64-bit POSIX system.
POSIX has nothing to do with CPU features related to chunked data copying
Let's assume the processor cache contains my array
It would save from the main memory trip while executing copy instruction, but does not affect the order of the Big O notation.
the registers are 64+ bits long.
Even if you have AVX512 support on you architecture with 512 bits wide zmm
registers and JDK 9+ (AFAIK runtime is aware of AVX512 starting JDK 9+) it would allow you to copy 8 packed 64-bit integers per one instruction, but does not affect the order of complexity.
So to copy, say, 1024 64-bit integers you would require to execute at least 128 vector instructions again yielding O(n)
complexity, but with lower constant.
HotSpot implementation note:
The architecture-dependent code for arraycopy
implementation is generated on JVM global bootstrapping "phase" here StubRoutines::initialize2
.
Particular the chunked copy routine code generation is done in the platform dependent section of HotSpot code with copy_bytes_forward function (it is done with HotSpot's own Macro Assembler implementation).

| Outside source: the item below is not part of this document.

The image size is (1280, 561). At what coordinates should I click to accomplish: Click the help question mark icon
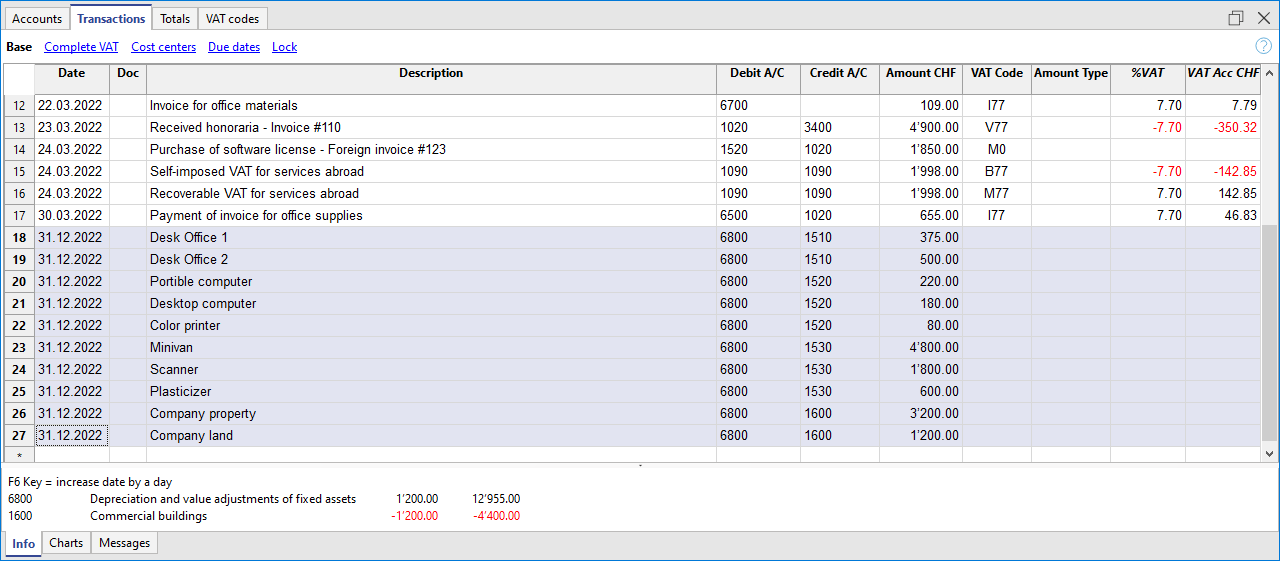pos(1263,46)
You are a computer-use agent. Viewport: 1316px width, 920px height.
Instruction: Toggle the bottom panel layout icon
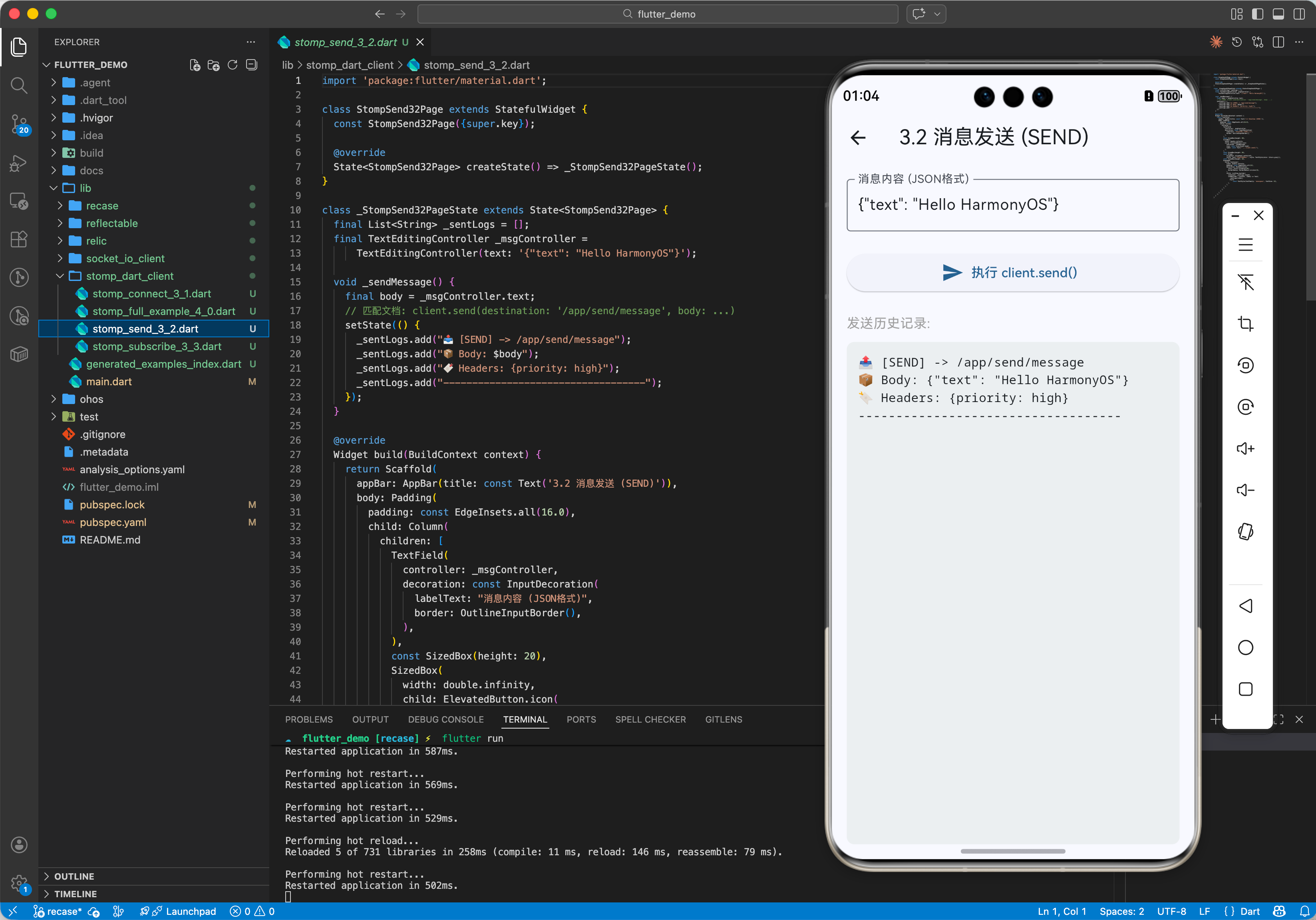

The crucial parts of it is the CPU feature checks like
if (UseAVX > 2) {
__ evmovdqul(xmm0, Address(end_from, qword_count, Address::times_8, -56), Assembler::AVX_512bit);
__ evmovdqul(Address(end_to, qword_count, Address::times_8, -56), xmm0, Assembler::AVX_512bit);
} else if (UseAVX == 2) {
__ vmovdqu(xmm0, Address(end_from, qword_count, Address::times_8, -56));
__ vmovdqu(Address(end_to, qword_count, Address::times_8, -56), xmm0);
__ vmovdqu(xmm1, Address(end_from, qword_count, Address::times_8, -24));
__ vmovdqu(Address(end_to, qword_count, Address::times_8, -24), xmm1);
} else {
//...
}
which produces the code based on the available CPU features. The features detector is generated and called earlier in architecture dependent generator generate_get_cpu_info based on cpuid
instruction.